Which lines of the records contain the word "Questions"? Show each of them.

=== Data supplied ===

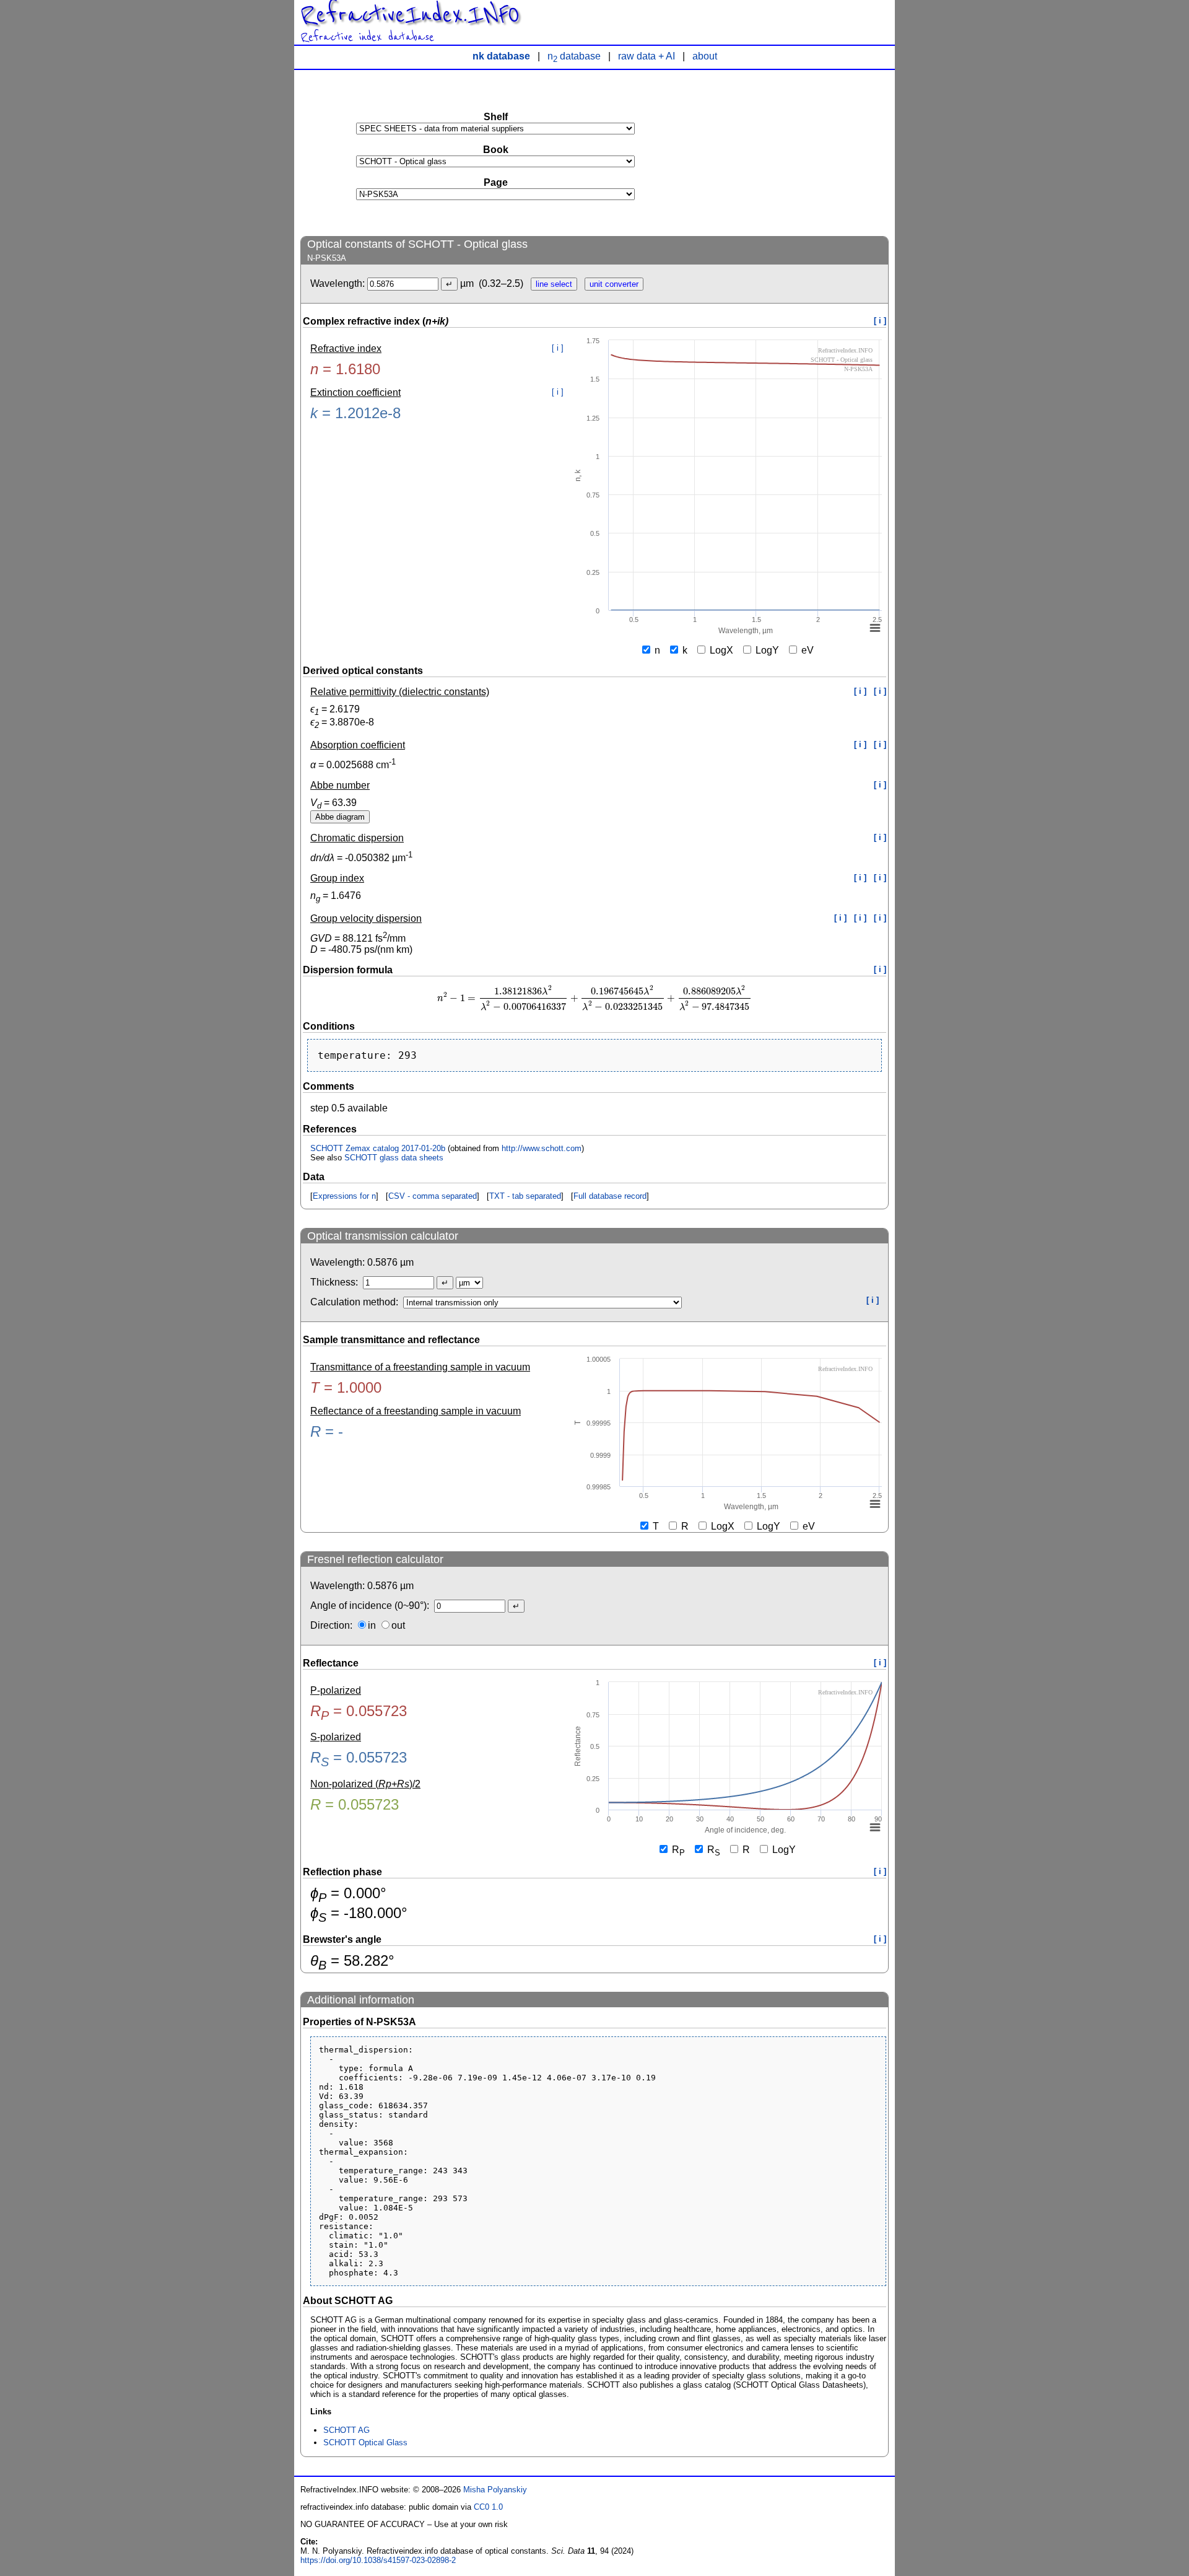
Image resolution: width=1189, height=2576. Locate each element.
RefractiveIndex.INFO (410, 15)
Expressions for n (344, 1196)
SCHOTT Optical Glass (365, 2442)
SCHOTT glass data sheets (393, 1157)
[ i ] (880, 320)
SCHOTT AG (346, 2430)
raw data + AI (646, 56)
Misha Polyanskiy (495, 2489)
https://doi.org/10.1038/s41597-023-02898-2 (378, 2560)
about (704, 56)
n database (574, 56)
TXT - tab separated (525, 1196)
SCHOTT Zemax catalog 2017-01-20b (377, 1148)
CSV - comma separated (432, 1196)
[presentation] (594, 998)
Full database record (610, 1196)
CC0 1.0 (488, 2507)
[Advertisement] (796, 152)
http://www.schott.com (541, 1148)
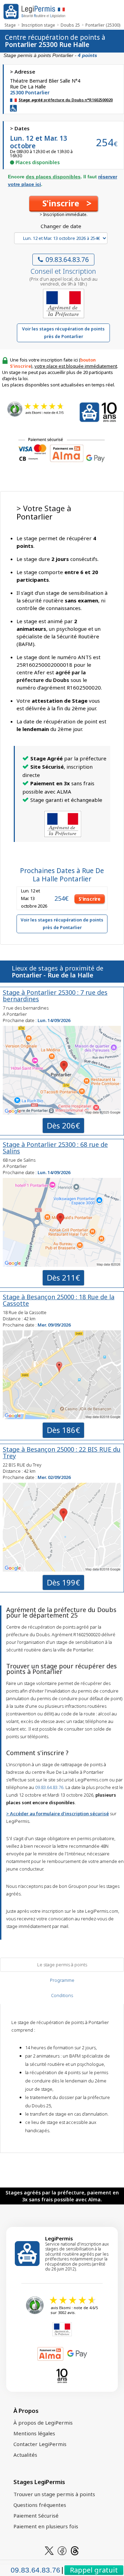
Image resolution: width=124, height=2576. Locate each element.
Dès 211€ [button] (63, 1277)
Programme (62, 1980)
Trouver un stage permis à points (54, 2494)
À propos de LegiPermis (43, 2422)
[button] (63, 204)
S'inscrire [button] (90, 899)
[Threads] (74, 2550)
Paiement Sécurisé (36, 2515)
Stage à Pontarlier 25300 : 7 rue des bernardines (55, 995)
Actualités (25, 2454)
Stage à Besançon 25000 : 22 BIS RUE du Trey (62, 1452)
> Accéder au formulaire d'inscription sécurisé (57, 1813)
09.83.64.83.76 (67, 259)
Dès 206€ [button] (63, 1125)
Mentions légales (34, 2433)
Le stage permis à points (62, 1964)
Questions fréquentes (39, 2504)
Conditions (62, 1995)
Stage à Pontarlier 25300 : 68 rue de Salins (55, 1147)
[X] (49, 2550)
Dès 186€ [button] (63, 1430)
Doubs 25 (70, 25)
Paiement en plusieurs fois (45, 2526)
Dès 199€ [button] (63, 1582)
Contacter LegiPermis (39, 2444)
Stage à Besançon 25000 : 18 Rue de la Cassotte (58, 1300)
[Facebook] (62, 2550)
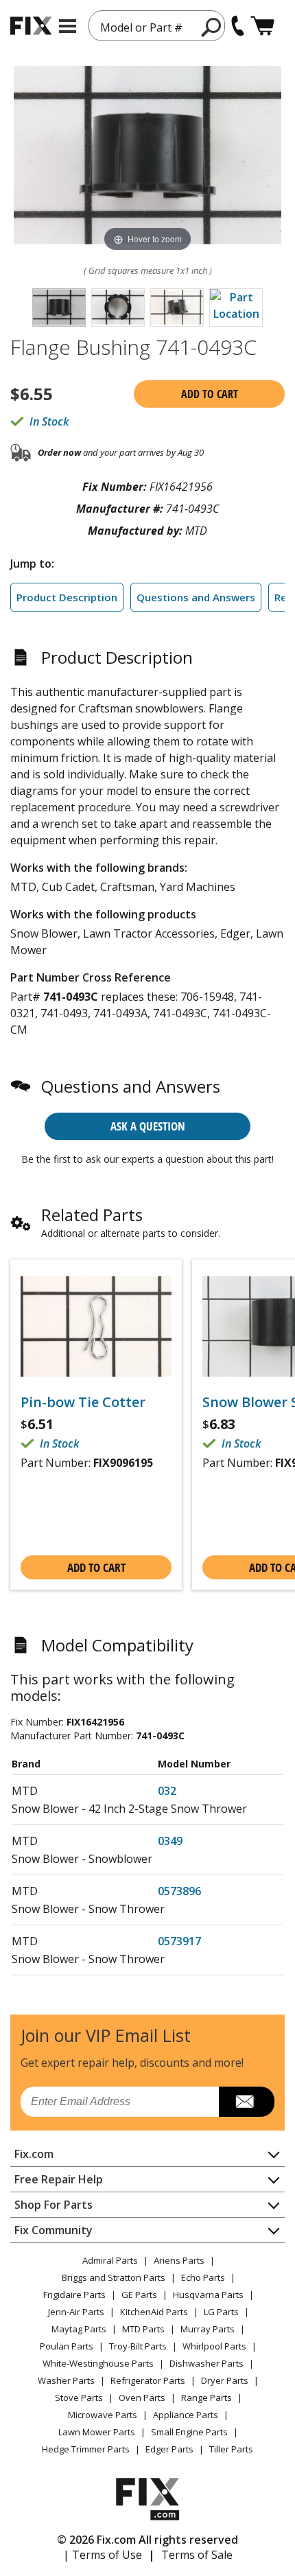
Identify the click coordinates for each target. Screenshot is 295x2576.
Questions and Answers (196, 597)
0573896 (179, 1891)
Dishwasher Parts (206, 2363)
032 (167, 1790)
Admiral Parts (110, 2260)
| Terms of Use (102, 2554)
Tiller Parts (231, 2449)
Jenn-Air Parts (76, 2312)
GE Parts (139, 2294)
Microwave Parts (102, 2415)
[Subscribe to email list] (246, 2102)
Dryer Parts (224, 2380)
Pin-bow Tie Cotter (83, 1402)
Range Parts (206, 2397)
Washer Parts (66, 2380)
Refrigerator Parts (147, 2380)
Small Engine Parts (189, 2432)
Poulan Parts (66, 2346)
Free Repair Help (58, 2179)
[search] (211, 26)
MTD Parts (143, 2329)
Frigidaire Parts (74, 2294)
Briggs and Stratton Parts (113, 2277)
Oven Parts (142, 2397)
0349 (170, 1840)
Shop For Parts (53, 2204)
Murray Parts (207, 2329)
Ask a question (147, 1126)
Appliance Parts (185, 2415)
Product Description (66, 597)
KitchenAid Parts (154, 2312)
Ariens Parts (179, 2260)
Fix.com (34, 2153)
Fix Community (53, 2230)
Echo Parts (203, 2277)
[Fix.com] (30, 25)
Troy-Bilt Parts (138, 2346)
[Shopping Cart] (262, 26)
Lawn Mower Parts (96, 2432)
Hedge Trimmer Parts (86, 2449)
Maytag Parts (78, 2329)
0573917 (179, 1941)
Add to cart (209, 394)
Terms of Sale (197, 2554)
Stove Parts (79, 2397)
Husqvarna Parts (208, 2294)
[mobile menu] (67, 26)
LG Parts (221, 2312)
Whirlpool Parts (214, 2346)
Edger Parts (169, 2449)
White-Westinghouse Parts (98, 2363)
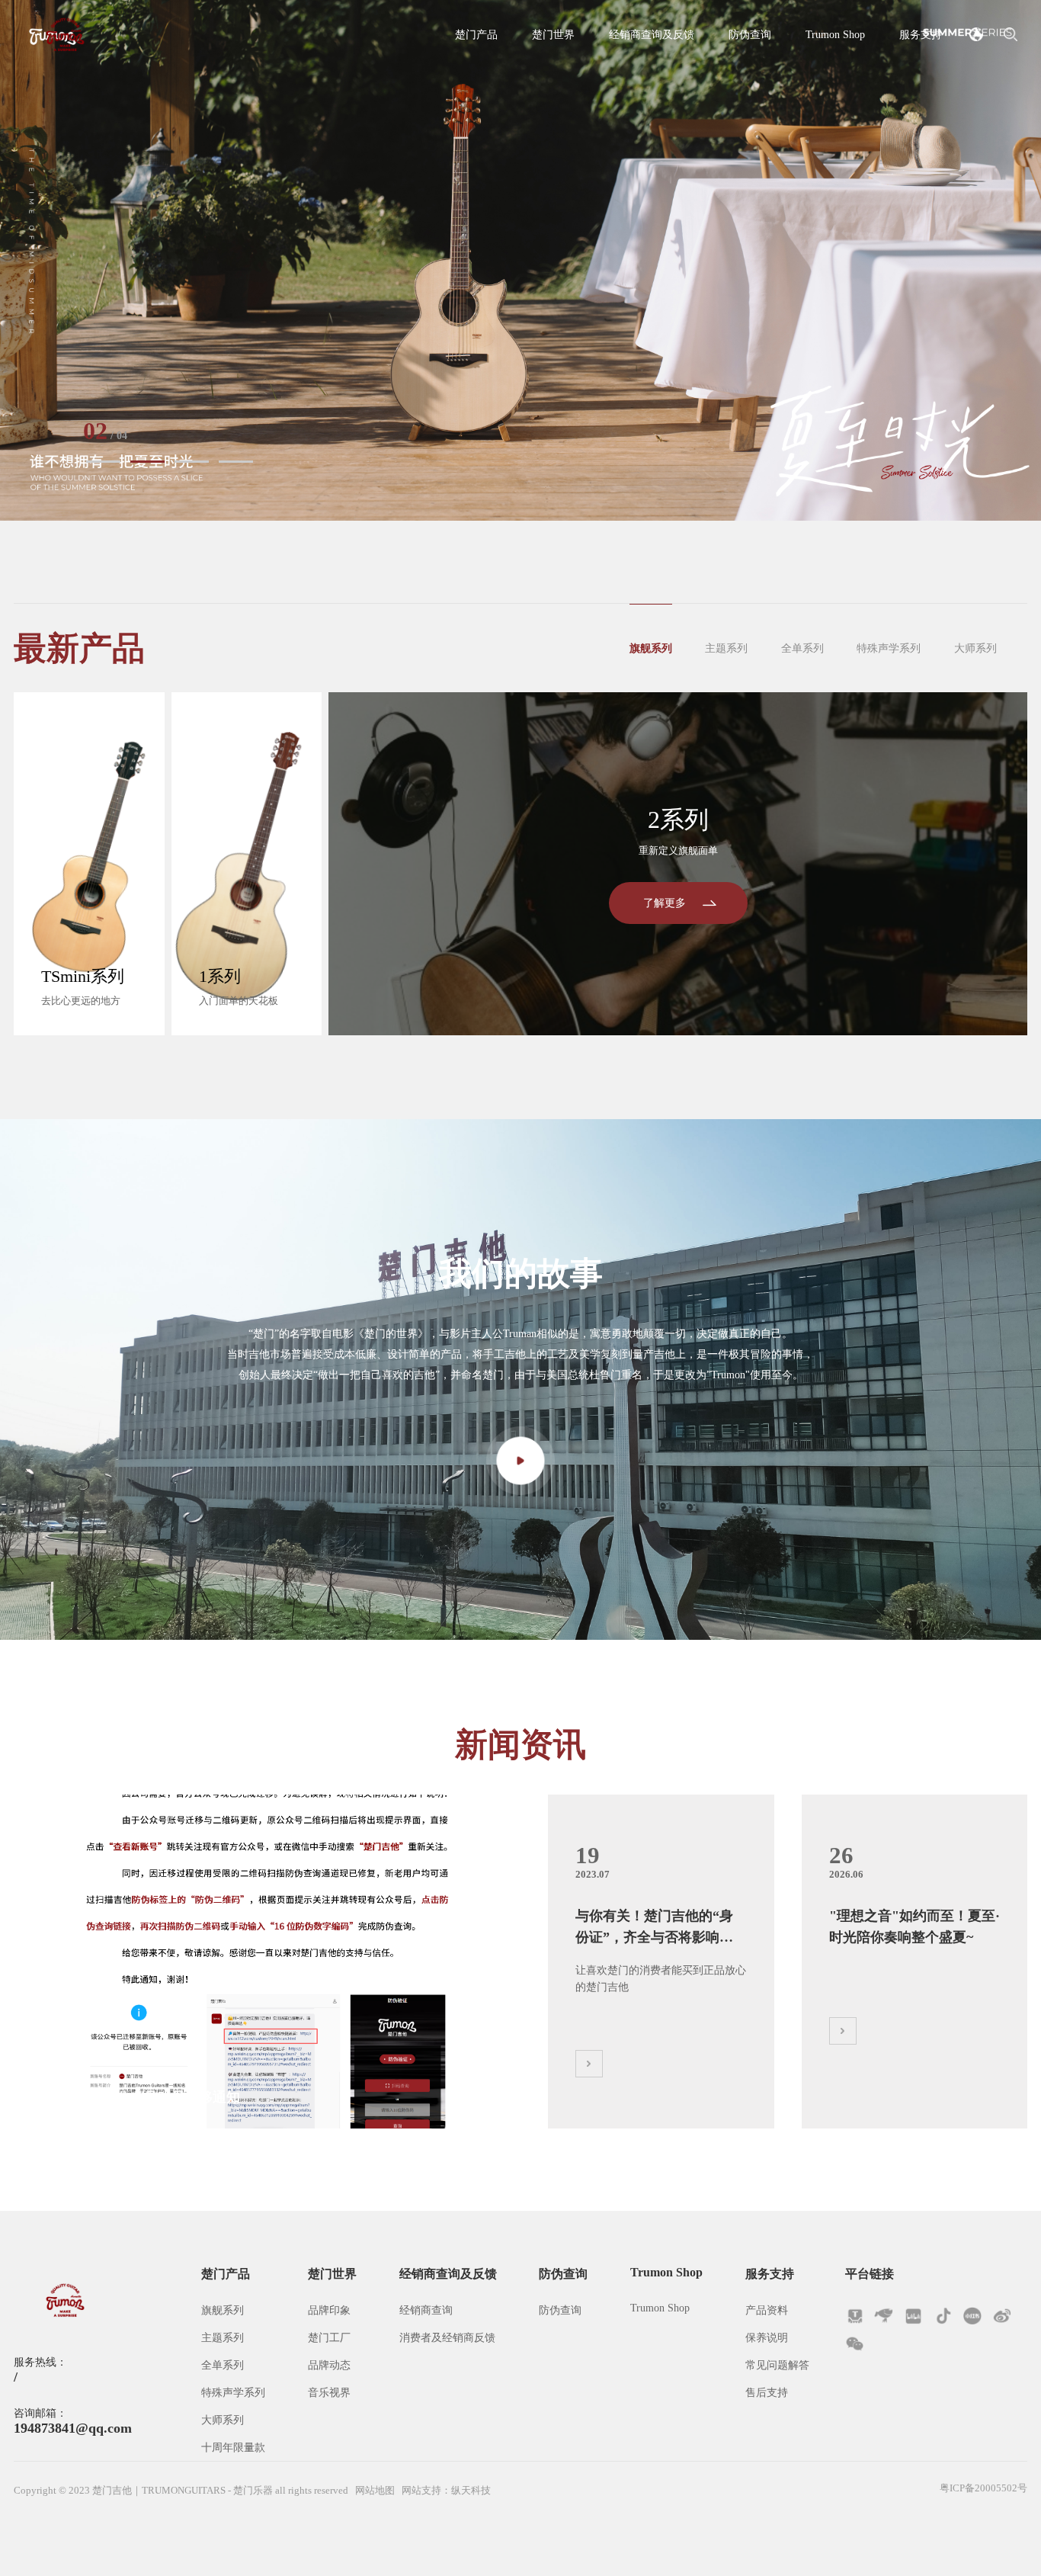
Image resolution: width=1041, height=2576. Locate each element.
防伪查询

===

Answer to this problem:
Questions fréquentes (39, 2504)
Questions and Answers (196, 597)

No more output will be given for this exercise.